Text block ::
It will be important that policy makers prevent credit defaults and significant delinquencies caused by supply/demand shock through strong and decisive action.

Containing financial market impacts:

  • The market hates uncertainty: We need consistent policy communication that provides clear direction on a credible plan.
  • Actions speak louder than words: Thus far, global central banks have delivered on this point with a renewed “whatever it takes” mantra; however, the issues at play will not effectively be managed through lower interest rates only. Fiscal and monetary authorities need to coordinate.
  • The market requires liquidity: Central banks must maintain and reinforce adequate liquidity in short-term funding markets. So far, the Fed has stepped in to provide needed short-term liquidity in the overnight funding market.

For Investors:

It is all about confidence. Much of the damage done thus far in the global risk asset markets has been a function of sentiment: Investors don’t know the impact of the virus on growth, or how long the damage will last, particularly in the absence of consistent and meaningful policy response. Amid this uncertainty, confidence has waned dramatically. Regaining confidence is key.

Phase Two: Treatment and Recovery

An ounce of prevention and a pound of cure: Multiple biotechnology and pharmaceutical companies around the world are currently working on vaccines and possible immunotherapy treatments for COVID-19. Although clinical trials are months away, there remains the possibility that we could see viable treatments within 12-18 months.

Economic resilience: We have often noted that monetary policy is an inadequate (but necessary) tool to use against a supply shock; however, we do know that easier financial conditions can provide needed energy to economic recoveries during the post-crisis phase. With a substantially lower cost of funding (for example, think mortgages), the eventual recovery may start on a stronger footing. It is also worth noting that the recent substantial decline in global oil prices will provide additional stimulus to overall consumer spending post-crisis. This is highly dependent, however, on the magnitude and duration of the downturn. If policy makers can successfully “contain” the damage during the outbreak, the likelihood of a more robust recovery remains. The longer the downturn lasts, the greater risk to that outlook.

Given data ::
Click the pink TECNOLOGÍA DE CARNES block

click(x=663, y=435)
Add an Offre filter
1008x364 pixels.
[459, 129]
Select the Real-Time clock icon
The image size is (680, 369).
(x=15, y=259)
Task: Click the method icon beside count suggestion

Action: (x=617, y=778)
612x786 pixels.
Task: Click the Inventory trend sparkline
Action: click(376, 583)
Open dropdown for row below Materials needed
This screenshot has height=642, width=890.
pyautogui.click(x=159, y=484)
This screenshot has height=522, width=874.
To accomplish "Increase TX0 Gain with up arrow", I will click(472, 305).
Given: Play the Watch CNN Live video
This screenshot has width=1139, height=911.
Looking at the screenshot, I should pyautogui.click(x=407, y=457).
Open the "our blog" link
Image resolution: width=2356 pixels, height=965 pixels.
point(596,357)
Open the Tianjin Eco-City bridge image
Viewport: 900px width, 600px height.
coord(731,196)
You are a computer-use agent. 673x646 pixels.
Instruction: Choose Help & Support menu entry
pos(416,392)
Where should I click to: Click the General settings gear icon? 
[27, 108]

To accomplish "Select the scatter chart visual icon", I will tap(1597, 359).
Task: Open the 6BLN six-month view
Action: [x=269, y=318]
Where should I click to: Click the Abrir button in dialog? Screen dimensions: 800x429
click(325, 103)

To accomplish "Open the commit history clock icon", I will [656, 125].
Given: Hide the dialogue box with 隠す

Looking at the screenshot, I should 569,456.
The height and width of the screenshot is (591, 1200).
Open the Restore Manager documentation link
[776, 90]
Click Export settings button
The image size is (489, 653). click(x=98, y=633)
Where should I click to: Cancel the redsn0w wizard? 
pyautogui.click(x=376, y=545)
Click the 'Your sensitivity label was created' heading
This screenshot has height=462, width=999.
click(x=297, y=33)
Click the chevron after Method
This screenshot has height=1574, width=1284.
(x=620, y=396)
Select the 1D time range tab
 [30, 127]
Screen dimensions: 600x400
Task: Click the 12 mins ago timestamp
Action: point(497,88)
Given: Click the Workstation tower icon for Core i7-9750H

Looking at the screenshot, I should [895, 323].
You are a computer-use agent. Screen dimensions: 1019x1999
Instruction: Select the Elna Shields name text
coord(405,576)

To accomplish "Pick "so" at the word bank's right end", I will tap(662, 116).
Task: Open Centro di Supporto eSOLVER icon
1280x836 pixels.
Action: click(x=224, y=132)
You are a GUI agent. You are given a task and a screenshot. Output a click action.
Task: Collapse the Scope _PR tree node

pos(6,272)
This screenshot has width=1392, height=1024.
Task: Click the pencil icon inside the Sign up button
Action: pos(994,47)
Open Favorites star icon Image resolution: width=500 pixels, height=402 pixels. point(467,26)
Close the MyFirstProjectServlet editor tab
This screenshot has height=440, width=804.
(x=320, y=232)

What is expected :: Reproduce, word for word, the part of the COVID-19 market commentary from "Phase Two: Treatment" to "within 12-18 months.".

Exercise result ::
Phase Two: Treatment and Recovery

An ounce of prevention and a pound of cure: Multiple biotechnology and pharmaceutical companies around the world are currently working on vaccines and possible immunotherapy treatments for COVID-19. Although clinical trials are months away, there remains the possibility that we could see viable treatments within 12-18 months.